So you don't think it has anything to with many teen-agers are texting and then have accident? I been hit twice in ten years and both times back ended by teens texting.
Nope. The statistics don't bear it out. Teenagers today are no more prone to accidents than teenagers in my day, proportioned to the fact that probably way more teenagers are driving today than in my day.
Cars are far safer today than they were in my teenage years. If insurance was truly market driven, insurance rates would be lowering. Instead, they have skyrocketed simply due to profit motive.
This to me, means insurance should not be a privatized system. But this stuff is really complicated and muffled because no one really knows what the role of Capitalism is in society - free competition is probably its most useful societal goal.
No question in my mind though, competition does lead, in theory and in practice, to better products and generally lower costs.Except in insurance.
One thing that worries me is the Free Trade also leads to better products. American cars were made waaay better once Asian cars were allowed in the US. I have not reconciled this fact with my own societal goal that one role of the government is to protect homeland jobs. Something has to give in my system of beliefs, or I am missing something. Working on it.
One possibility is that the government takes customer satisfaction polls in value/$ and other metrics like longevity and reliability. The lower the satisfaction, it turns the dial to favor Free Trade and vice versa. So it is not a two-valued logic. Free Trade is neither good nor bad, but somewhere in between and constantly being monitored. This way, monopolistic environment and all their flaws are avoided. It also rewards excellence.

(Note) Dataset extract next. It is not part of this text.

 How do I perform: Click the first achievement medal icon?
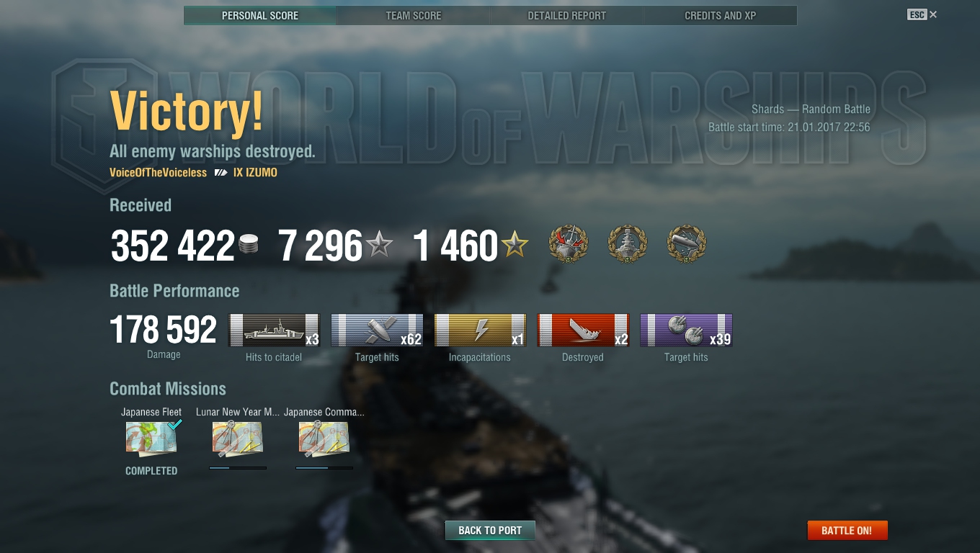tap(569, 243)
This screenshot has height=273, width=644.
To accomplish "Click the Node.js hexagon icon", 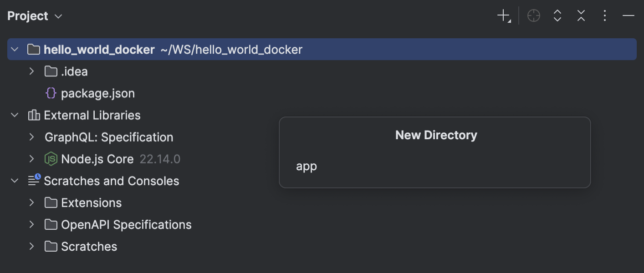I will pos(50,159).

This kind of adaptive system probably works on many things. For example, I am also thinking about the correct way to entice people to vote. One idea is that we don't vote for one candidate, but instead we grade several candidates on a scale of say 1 to 10. That way, if your top candidate doesn't win, your vote goes to the next top candidate in your list. This way, your vote always counts, it just gets weighted to some non-zero value. So say you like Trump, then Kasich, then Cruz, then Rubio. You assign 10-Trump, 7-Kasich, and so on. That way even if your candidate doesn't win, your 7-Kasich, etc gets counted and it could then be used to assign delegates.